TASK GOAL
Below are the records; restate all of them word for word.

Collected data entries
────────────────

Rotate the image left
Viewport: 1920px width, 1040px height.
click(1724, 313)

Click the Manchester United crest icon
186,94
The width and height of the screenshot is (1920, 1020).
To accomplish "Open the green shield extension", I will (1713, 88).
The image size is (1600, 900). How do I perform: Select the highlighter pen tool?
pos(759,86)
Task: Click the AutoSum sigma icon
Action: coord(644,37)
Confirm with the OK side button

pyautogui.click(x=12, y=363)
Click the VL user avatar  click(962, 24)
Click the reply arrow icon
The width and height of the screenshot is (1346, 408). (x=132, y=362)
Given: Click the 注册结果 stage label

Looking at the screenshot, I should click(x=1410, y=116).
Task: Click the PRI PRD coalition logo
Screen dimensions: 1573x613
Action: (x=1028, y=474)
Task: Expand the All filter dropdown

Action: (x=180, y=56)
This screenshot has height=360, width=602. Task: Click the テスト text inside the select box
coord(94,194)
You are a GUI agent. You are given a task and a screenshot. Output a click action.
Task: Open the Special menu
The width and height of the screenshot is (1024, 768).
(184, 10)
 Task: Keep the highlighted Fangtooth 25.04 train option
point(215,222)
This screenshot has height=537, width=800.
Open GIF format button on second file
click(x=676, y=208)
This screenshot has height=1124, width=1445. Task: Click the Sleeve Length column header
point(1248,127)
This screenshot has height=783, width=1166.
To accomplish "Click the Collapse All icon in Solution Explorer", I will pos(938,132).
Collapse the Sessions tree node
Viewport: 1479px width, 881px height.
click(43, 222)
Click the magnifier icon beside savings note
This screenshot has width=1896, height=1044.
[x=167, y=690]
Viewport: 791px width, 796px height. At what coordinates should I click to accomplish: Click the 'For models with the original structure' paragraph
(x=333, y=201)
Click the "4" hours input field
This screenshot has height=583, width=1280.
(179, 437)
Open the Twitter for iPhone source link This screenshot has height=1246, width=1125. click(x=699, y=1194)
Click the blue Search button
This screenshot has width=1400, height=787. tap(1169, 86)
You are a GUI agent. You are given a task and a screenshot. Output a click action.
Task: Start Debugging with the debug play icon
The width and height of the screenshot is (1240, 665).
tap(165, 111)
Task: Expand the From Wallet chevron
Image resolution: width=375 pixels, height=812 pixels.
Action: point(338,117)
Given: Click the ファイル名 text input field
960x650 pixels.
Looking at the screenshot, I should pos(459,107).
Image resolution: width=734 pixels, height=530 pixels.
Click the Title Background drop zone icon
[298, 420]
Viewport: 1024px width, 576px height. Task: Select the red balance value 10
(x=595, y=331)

────────────────

ANSWER TO THIS TASK
Rotate the image left
Viewport: 1920px width, 1040px height.
click(1724, 313)

Click the Manchester United crest icon
186,94
The width and height of the screenshot is (1920, 1020).
To accomplish "Open the green shield extension", I will (1713, 88).
The image size is (1600, 900). How do I perform: Select the highlighter pen tool?
pos(759,86)
Task: Click the AutoSum sigma icon
Action: coord(644,37)
Confirm with the OK side button

pyautogui.click(x=12, y=363)
Click the VL user avatar  click(962, 24)
Click the reply arrow icon
The width and height of the screenshot is (1346, 408). (x=132, y=362)
Given: Click the 注册结果 stage label

Looking at the screenshot, I should click(x=1410, y=116).
Task: Click the PRI PRD coalition logo
Screen dimensions: 1573x613
Action: (x=1028, y=474)
Task: Expand the All filter dropdown

Action: (x=180, y=56)
This screenshot has height=360, width=602. Task: Click the テスト text inside the select box
coord(94,194)
You are a GUI agent. You are given a task and a screenshot. Output a click action.
Task: Open the Special menu
The width and height of the screenshot is (1024, 768).
(184, 10)
 Task: Keep the highlighted Fangtooth 25.04 train option
point(215,222)
This screenshot has height=537, width=800.
Open GIF format button on second file
click(x=676, y=208)
This screenshot has height=1124, width=1445. Task: Click the Sleeve Length column header
point(1248,127)
This screenshot has height=783, width=1166.
To accomplish "Click the Collapse All icon in Solution Explorer", I will pos(938,132).
Collapse the Sessions tree node
Viewport: 1479px width, 881px height.
click(43, 222)
Click the magnifier icon beside savings note
This screenshot has width=1896, height=1044.
[x=167, y=690]
Viewport: 791px width, 796px height. At what coordinates should I click to accomplish: Click the 'For models with the original structure' paragraph
(x=333, y=201)
Click the "4" hours input field
This screenshot has height=583, width=1280.
(179, 437)
Open the Twitter for iPhone source link This screenshot has height=1246, width=1125. click(x=699, y=1194)
Click the blue Search button
This screenshot has width=1400, height=787. tap(1169, 86)
You are a GUI agent. You are given a task and a screenshot. Output a click action.
Task: Start Debugging with the debug play icon
The width and height of the screenshot is (1240, 665).
tap(165, 111)
Task: Expand the From Wallet chevron
Image resolution: width=375 pixels, height=812 pixels.
Action: point(338,117)
Given: Click the ファイル名 text input field
960x650 pixels.
Looking at the screenshot, I should pos(459,107).
Image resolution: width=734 pixels, height=530 pixels.
Click the Title Background drop zone icon
[298, 420]
Viewport: 1024px width, 576px height. Task: Select the red balance value 10
(x=595, y=331)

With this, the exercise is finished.